Exercise prompt:
Reproduce the data verbatim, from the line with "Image resolution: width=826" up to and including the line with "point(115,78)".

Record set:
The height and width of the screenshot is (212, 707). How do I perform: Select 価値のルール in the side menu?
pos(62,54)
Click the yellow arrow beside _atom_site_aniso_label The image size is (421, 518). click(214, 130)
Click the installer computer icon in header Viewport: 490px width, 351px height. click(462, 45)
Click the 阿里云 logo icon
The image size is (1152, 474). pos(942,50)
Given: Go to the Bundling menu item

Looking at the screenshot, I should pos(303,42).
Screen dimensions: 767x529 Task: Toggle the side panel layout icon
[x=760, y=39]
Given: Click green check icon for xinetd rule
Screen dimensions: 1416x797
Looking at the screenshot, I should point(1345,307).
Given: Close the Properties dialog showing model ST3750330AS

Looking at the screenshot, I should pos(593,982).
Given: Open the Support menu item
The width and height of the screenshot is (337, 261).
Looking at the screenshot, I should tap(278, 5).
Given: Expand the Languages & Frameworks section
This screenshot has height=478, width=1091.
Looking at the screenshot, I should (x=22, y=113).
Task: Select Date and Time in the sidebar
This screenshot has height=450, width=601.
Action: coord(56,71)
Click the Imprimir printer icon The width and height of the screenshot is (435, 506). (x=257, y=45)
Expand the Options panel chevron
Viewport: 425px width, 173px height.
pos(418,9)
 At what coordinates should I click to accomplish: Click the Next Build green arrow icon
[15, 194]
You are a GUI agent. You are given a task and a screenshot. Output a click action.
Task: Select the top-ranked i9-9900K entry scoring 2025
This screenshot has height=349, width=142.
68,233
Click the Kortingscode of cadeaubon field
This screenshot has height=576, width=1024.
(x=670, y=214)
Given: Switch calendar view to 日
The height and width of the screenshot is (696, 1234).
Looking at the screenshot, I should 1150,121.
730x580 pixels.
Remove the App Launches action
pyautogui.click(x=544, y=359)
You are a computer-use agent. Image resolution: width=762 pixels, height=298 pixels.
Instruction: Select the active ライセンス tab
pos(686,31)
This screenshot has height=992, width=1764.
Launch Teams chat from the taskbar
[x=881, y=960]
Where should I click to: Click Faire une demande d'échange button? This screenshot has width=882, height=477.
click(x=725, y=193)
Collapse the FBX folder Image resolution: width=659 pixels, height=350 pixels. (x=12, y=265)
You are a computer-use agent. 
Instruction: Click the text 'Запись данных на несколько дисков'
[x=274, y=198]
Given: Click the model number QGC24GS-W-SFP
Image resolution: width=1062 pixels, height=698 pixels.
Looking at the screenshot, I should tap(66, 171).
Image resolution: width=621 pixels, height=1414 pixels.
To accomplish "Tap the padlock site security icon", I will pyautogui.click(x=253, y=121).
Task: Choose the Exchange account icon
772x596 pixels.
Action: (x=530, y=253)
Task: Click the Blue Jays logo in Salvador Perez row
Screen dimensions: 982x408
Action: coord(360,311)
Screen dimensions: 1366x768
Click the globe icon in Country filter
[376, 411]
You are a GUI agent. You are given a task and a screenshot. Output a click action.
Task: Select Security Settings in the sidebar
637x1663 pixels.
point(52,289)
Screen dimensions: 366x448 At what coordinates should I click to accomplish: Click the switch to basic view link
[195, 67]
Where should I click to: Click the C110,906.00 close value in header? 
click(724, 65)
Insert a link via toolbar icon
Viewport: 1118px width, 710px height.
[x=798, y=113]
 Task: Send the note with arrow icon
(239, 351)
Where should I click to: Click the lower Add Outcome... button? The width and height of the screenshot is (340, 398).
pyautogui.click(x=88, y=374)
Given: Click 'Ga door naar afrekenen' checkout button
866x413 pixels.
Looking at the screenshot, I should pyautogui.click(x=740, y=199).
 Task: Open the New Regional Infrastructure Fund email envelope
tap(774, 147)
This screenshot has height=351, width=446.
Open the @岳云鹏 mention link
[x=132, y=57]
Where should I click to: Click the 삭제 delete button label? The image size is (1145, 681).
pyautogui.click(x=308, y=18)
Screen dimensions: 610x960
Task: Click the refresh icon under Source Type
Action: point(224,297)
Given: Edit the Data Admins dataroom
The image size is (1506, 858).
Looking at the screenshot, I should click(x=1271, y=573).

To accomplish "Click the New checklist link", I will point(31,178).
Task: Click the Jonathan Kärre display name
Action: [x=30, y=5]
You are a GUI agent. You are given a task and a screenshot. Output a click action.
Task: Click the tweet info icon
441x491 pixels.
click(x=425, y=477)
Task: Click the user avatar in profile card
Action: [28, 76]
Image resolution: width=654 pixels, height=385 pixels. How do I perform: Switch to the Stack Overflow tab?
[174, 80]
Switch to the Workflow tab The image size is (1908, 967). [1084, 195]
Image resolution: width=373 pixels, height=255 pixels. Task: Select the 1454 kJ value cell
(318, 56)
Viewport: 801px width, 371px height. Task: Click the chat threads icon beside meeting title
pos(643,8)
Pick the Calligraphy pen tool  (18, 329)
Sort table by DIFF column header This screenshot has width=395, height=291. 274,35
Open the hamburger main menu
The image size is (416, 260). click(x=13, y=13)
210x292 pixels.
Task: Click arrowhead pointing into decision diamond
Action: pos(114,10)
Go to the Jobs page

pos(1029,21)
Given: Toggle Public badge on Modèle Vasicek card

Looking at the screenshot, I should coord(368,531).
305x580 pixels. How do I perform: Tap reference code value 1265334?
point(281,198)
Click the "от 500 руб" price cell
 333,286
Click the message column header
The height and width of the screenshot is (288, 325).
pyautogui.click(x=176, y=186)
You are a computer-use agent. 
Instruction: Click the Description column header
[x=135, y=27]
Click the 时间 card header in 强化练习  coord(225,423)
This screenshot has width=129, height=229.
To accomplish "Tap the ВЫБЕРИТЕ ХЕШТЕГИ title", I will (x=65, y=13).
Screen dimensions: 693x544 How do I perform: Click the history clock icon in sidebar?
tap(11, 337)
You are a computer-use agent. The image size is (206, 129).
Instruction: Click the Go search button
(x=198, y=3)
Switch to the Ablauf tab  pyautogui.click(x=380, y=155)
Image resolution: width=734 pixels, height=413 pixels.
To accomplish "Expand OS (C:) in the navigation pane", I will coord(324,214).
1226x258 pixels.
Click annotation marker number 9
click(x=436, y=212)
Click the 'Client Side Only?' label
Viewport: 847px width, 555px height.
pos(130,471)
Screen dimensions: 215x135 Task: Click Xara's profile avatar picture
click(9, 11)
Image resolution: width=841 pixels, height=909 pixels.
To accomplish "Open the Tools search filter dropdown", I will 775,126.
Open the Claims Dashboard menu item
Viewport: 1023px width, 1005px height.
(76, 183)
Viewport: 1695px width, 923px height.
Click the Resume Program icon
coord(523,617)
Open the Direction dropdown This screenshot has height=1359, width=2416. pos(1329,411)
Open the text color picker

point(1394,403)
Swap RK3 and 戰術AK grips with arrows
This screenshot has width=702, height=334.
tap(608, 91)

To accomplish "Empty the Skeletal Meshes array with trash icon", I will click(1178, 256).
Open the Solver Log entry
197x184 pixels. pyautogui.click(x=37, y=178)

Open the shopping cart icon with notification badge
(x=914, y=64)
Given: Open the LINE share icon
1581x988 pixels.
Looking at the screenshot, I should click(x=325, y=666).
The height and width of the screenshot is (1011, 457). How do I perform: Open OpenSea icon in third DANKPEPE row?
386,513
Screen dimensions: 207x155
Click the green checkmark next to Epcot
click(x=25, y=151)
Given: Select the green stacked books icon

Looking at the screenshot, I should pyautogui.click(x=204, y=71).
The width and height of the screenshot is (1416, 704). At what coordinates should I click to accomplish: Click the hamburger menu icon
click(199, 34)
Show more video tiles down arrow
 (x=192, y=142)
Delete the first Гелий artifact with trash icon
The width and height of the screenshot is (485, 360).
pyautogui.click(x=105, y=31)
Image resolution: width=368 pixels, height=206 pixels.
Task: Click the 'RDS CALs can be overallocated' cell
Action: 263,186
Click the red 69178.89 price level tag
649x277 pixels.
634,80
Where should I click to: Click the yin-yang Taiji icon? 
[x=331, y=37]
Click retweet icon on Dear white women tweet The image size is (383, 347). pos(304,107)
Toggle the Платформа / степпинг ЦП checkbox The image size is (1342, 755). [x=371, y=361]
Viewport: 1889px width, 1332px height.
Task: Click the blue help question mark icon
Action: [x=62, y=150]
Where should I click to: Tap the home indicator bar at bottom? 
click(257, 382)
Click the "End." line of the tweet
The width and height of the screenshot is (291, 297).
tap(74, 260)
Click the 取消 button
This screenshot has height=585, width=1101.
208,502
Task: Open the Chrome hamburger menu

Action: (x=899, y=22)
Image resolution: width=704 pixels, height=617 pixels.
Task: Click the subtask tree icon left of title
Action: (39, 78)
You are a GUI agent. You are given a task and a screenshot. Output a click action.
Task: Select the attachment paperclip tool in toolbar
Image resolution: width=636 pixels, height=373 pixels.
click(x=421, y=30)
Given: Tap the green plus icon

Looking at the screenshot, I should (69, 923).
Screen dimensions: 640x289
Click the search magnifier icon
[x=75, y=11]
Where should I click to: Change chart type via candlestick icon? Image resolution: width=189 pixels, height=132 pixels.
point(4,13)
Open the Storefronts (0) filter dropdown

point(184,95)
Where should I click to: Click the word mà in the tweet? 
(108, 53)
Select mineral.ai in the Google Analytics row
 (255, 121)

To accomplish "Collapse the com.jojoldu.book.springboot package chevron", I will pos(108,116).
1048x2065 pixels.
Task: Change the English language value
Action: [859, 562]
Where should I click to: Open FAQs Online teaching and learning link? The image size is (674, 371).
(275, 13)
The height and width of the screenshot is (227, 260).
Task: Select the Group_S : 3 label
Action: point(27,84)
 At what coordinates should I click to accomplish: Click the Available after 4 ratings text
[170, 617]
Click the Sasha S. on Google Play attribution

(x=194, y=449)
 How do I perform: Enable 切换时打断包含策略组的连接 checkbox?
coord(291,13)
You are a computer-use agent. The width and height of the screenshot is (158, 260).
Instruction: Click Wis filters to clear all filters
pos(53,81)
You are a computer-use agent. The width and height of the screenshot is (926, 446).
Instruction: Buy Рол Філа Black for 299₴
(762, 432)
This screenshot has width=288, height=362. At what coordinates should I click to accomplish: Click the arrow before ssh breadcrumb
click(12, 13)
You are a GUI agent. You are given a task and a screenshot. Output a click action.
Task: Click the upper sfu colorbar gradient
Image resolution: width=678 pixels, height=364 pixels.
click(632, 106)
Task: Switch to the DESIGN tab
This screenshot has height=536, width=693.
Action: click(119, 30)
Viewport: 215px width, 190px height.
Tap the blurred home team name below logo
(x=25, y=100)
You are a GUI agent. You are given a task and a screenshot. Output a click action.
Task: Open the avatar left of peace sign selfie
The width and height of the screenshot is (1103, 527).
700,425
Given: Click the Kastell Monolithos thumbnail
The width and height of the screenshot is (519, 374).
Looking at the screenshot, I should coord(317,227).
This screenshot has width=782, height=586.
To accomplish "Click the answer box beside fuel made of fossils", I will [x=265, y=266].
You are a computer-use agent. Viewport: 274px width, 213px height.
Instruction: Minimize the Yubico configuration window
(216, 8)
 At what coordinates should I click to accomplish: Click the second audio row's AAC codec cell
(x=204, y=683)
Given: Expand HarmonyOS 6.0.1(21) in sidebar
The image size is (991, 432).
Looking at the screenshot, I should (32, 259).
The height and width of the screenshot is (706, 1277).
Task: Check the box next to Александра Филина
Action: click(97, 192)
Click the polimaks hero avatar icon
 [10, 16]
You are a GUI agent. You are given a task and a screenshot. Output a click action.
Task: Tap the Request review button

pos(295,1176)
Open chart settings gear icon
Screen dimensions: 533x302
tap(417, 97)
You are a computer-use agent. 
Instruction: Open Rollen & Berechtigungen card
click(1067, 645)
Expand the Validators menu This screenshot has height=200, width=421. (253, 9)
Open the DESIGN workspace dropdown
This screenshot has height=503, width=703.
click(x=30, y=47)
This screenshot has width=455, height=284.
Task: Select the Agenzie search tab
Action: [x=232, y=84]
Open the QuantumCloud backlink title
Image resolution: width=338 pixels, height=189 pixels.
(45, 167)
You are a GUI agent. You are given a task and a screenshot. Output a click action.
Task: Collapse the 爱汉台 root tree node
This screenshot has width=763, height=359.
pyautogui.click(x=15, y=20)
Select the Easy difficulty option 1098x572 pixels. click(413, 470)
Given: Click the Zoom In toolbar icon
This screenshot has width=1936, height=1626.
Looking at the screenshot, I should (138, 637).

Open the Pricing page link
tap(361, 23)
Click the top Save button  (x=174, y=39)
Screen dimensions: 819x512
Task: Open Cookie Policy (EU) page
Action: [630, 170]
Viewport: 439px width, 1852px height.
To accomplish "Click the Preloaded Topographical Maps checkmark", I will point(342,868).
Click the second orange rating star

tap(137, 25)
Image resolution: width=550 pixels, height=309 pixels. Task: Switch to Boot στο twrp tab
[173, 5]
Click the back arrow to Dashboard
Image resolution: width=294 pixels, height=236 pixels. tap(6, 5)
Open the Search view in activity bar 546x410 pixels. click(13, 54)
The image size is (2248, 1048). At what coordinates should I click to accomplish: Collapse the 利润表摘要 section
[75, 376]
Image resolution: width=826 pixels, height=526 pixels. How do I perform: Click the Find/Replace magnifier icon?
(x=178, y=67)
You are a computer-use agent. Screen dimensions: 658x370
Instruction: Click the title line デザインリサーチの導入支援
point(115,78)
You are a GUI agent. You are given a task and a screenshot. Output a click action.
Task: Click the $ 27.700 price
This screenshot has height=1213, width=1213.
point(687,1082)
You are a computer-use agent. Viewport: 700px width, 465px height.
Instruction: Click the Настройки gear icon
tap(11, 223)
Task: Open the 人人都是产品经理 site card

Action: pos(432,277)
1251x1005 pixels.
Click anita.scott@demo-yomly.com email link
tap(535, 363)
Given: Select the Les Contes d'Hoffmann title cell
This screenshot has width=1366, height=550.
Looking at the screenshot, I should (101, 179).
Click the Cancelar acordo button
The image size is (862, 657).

Task output:
Image resolution: width=826 pixels, height=526 pixels. How do I perform: Click the Find/Replace magnifier icon?
(x=178, y=67)
You are a computer-use agent. Screen dimensions: 658x370
Instruction: Click the title line デザインリサーチの導入支援
point(115,78)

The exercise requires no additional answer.